# 2.5" exhaust Terrible on LS, even with tune - Advice please



## stanman13 (Aug 2, 2016)

There's more to efficient exhaust than just big volume. Well-designed exhaust systems have a strong scavenging effect. That means that they are designed so that the flow of gases out the pipe actually helps to suck gases out of the next cylinders in the firing order. Pipe volume, bends, expansion ares, etc. all contribute to keeping the gases moving as quickly as possible so this scavenging effect can occur. What you've done is just add volume but the flow of gases is much slower and less steady than it was with the stock system. Motorcycle riders notice the same thing after they've put open pipes on their rides. They have great performance at WOT, because they're just forcing a lot of gases through there, but at any other throttle position they're dead. 

What exactly does a tune do on a NA engine? Just remap the ignition curves and maybe force a little more fuel down there? I don't see how they would increase volume of intake air at all. And if you haven't increased intake volume, there is nothing whatsoever to be gained from increasing exhaust volume. In fact, as you've seen, it works against you.

(edit: because words are hard)


----------



## inssane (Jun 20, 2011)

Short ram intake is on the car.

Not sure the details of the tune beyond more 'aggressive' performance mode and regular "eco" mode.
Eco smooths out the shifts (truly a solid benefit over stock shifting) and in perf the shifts are more aggressive.
There is alot they can do (a trifecta tune) but details, no clue.

My gut feeling is that going back to 2.25" and a nice smooth flow straight back one side exit will improve things once again.
The 'top end' gain is not worth the bottom end lost.

Thanks for the explanation @stanman


----------



## Steelmesh (Jan 16, 2016)

Road kill tested a V8 and kept denting the headers and it didn't hurt performance.
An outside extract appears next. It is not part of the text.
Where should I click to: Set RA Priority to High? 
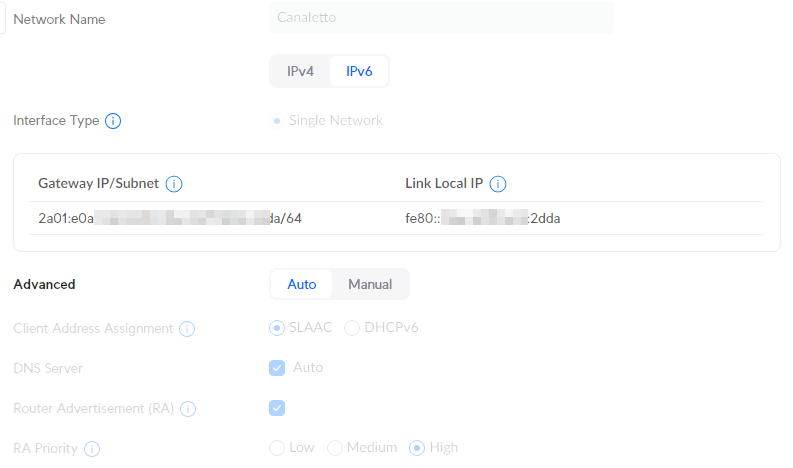tap(417, 448)
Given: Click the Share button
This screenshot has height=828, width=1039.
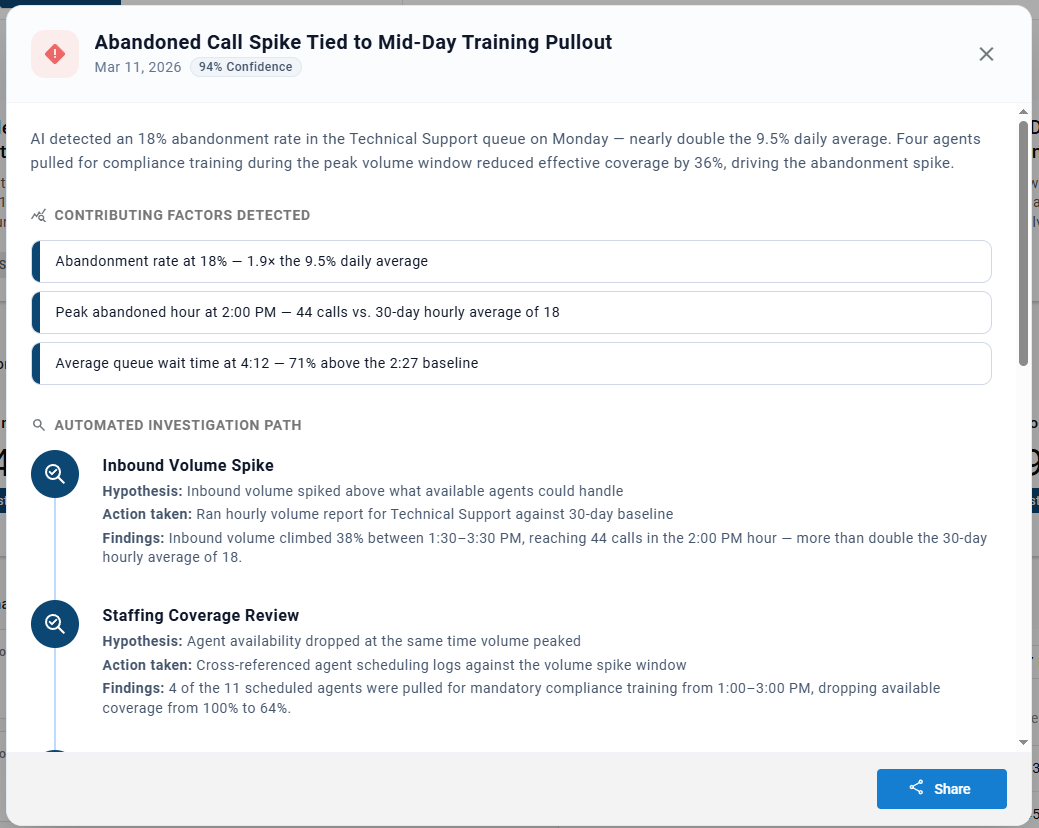Looking at the screenshot, I should pos(942,788).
I think they poked fun at people justifying small exhaust pipes by saying it gives them more torque; but we should use this as a data point and not the gospel. 
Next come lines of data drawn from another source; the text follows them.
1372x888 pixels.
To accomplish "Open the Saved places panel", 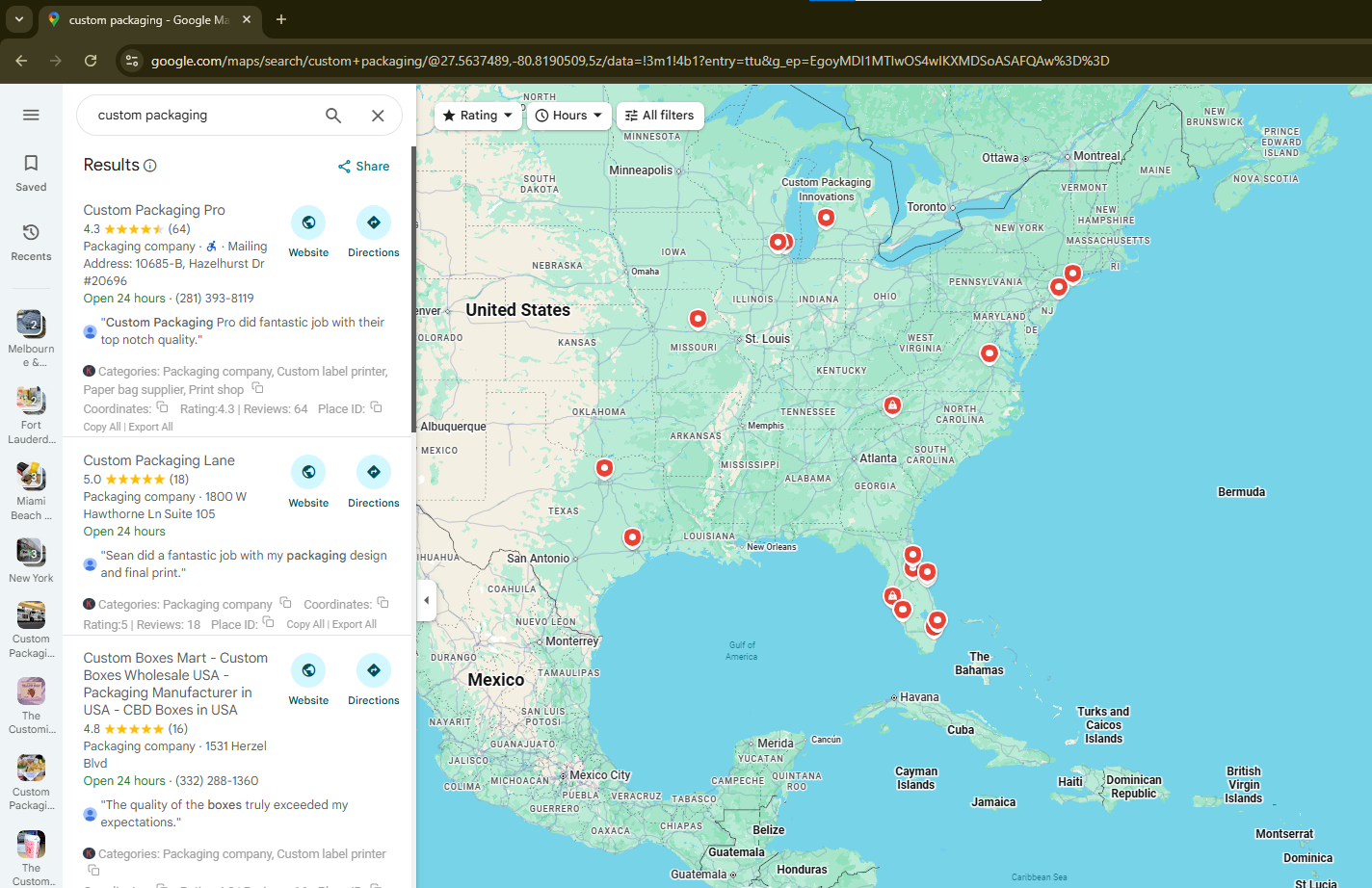I will 31,172.
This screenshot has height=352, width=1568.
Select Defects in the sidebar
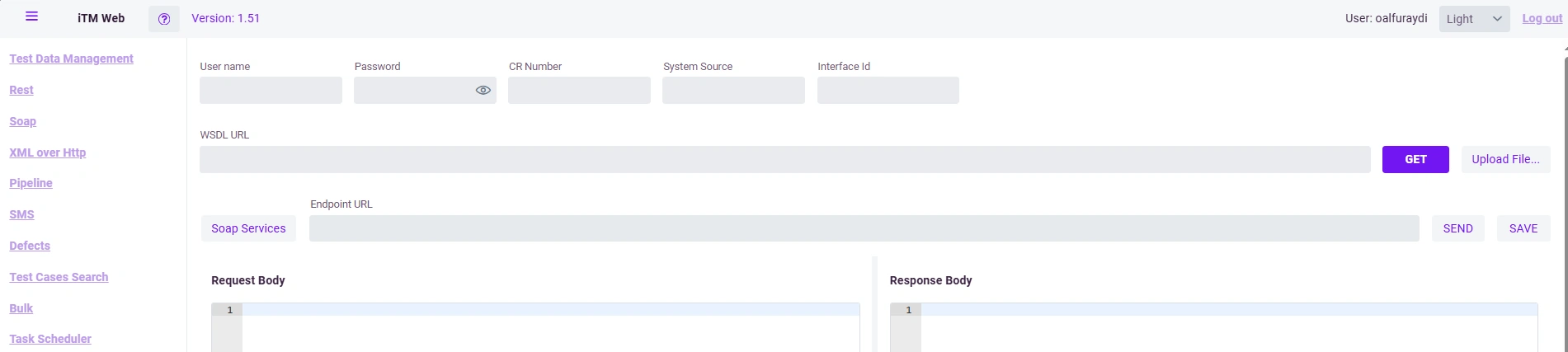[30, 246]
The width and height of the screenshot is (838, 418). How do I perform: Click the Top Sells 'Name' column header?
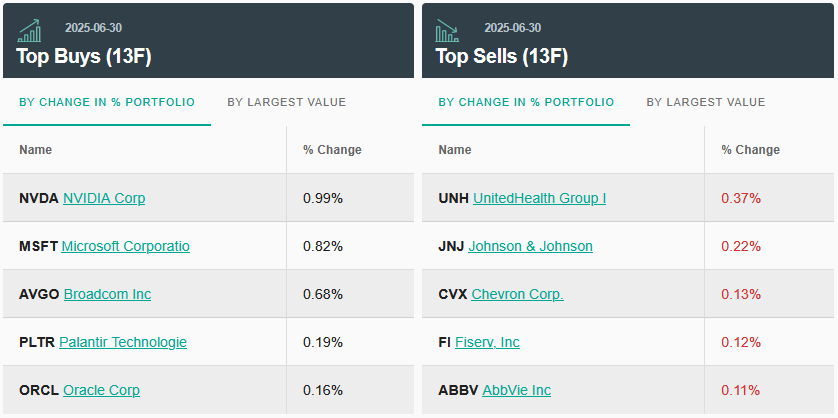tap(455, 150)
A suggestion if you haven't already: did you reflash the stock tune and test it?

I noticed in my 4.3 silverado, when I went to a custom flowmaster system (with off road cat delete) it seemed my low end power was reduced because crusing on the offroad highway based soley on more downshifts to maintain speed on slight inclines. When I went back to a more quiet stock type exhaust, it seemed to pick up a little torque down low, again confirmed on the offroad highway again where it doesn't downshift as often to maintain speed on slight inclines. I did not suffer such a big power loss, I could still easily do a burnout and tow car haulers.


----------



## spaycace (Feb 9, 2012)

There's definitely a fine line as to which exhaust size is the right fit for the car. 2.5" seems a bit large to me on a 1.8L 4 banger, considering my 6.2L V-8 came from the factory with a 2.5" exhaust system. An exhaust system that's too small will cause performance issues, just the same as an exhaust system that's too large will. I've had significant mods on my G8, and my tuner suggested a 3.5" exhaust upgrade, instead of a 3" upgrade. If I were you, I'd try to find out what other 1.8-2.0 liter engine size owners have had success with on their vehicles as far as exhaust diameter. Then again, N/A vs. turbo is another consideration to take into account, as N/A won't require as much air flow out as a turbo set up.


----------



## NickD (Dec 10, 2011)

Ha, my 7.0 L engine is using 2 1/2" pipes, but has two of them, that's 3.5L each, and you are concerned about a 1.8L?

Fooling around with cats can cost you $40,000.00 if you get caught, but kind of like immigration, nobody is checking.


----------